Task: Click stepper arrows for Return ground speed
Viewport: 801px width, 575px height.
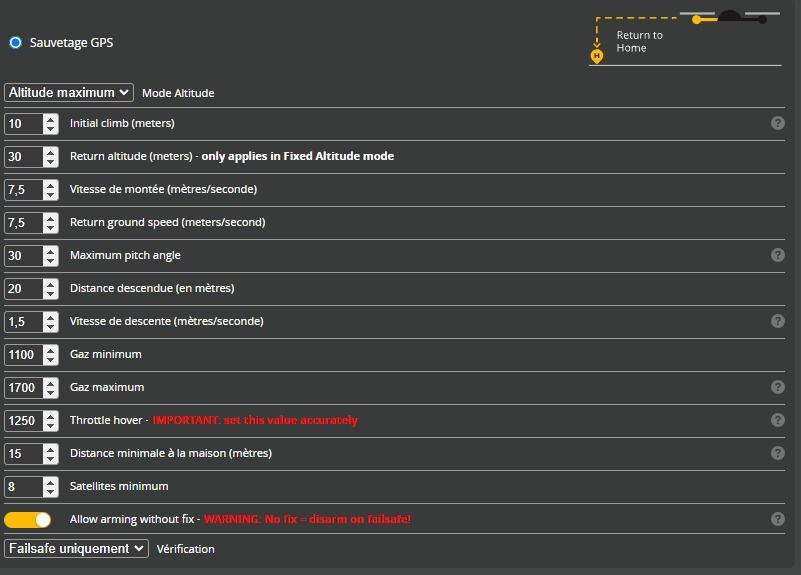Action: (x=51, y=223)
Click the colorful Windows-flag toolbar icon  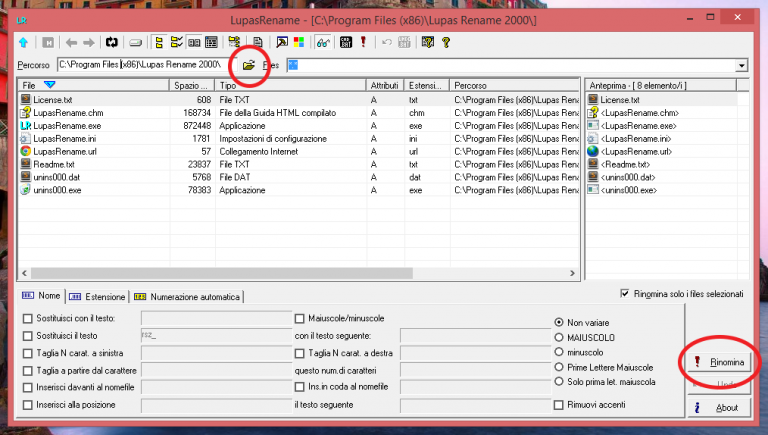[x=298, y=42]

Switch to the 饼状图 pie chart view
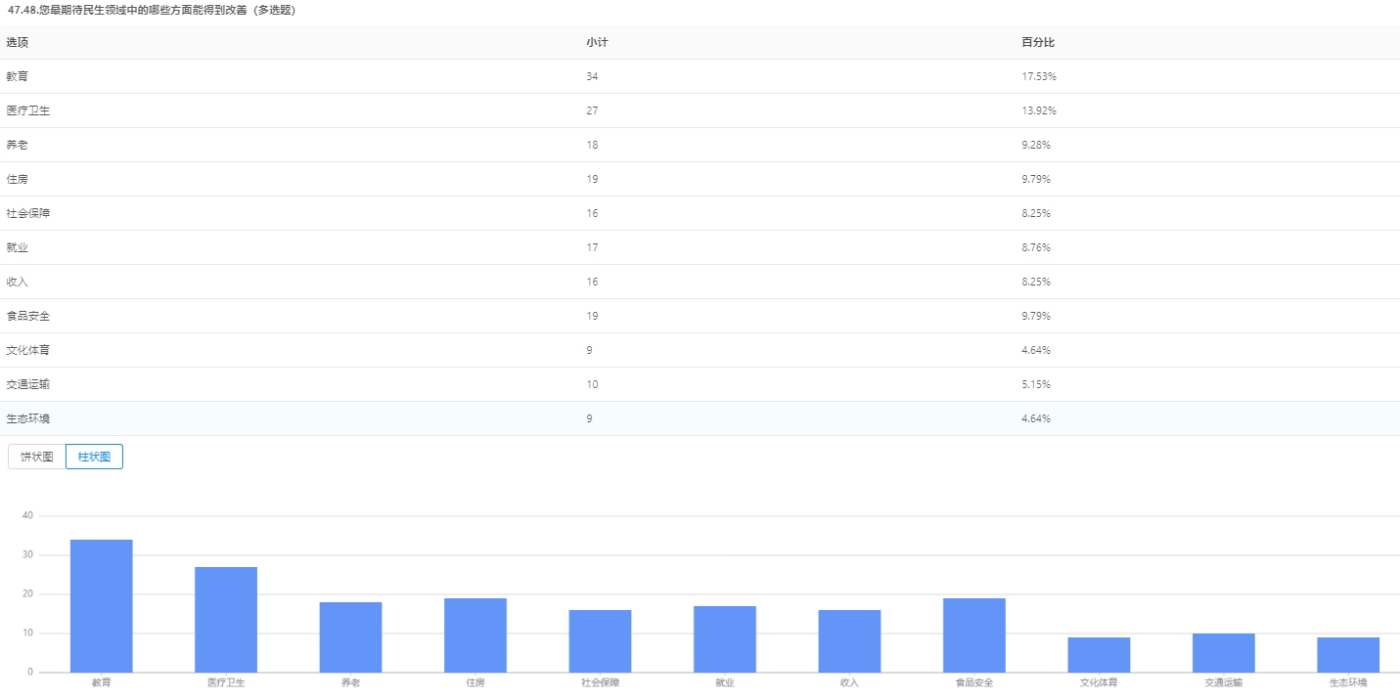click(x=37, y=457)
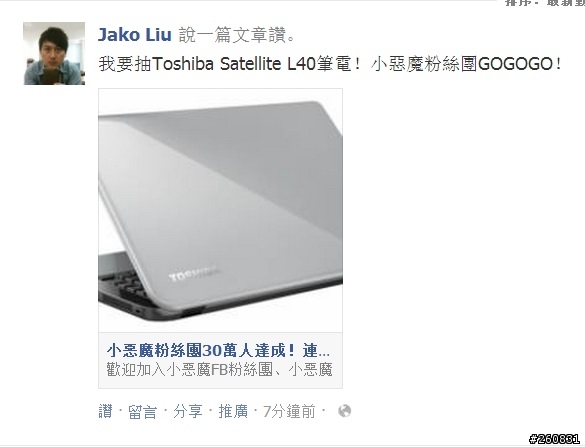Click 讚 to like the post
The image size is (585, 447).
coord(105,412)
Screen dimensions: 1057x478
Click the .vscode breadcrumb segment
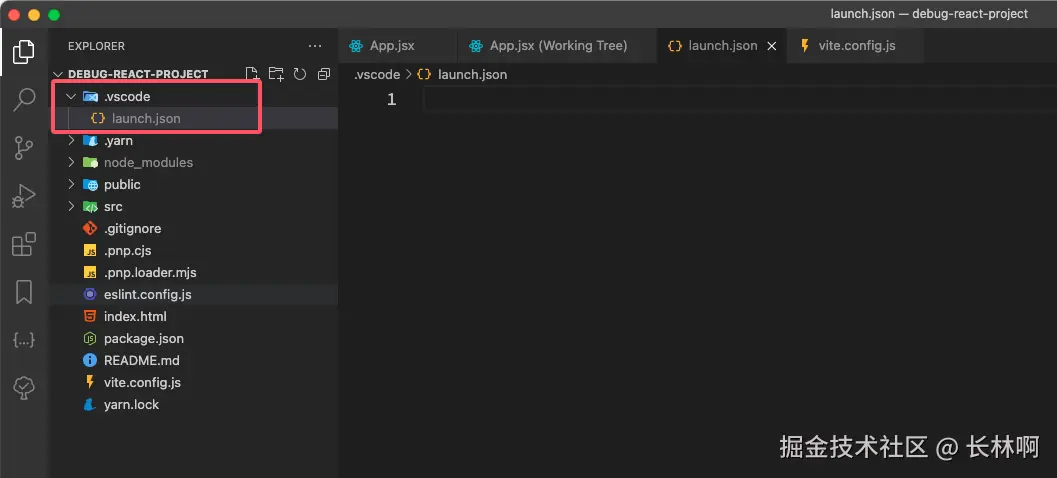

* * * *

§ Problem: The lines wanted run from the one with "Switch to the 饼状图 pie chart view" through the final line of the data; repeat them word for word and skip every picture.

§ Written answer:
Switch to the 饼状图 pie chart view
click(x=37, y=457)
Click 讚 to like the post
The image size is (585, 447).
coord(105,412)
Screen dimensions: 1057x478
Click the .vscode breadcrumb segment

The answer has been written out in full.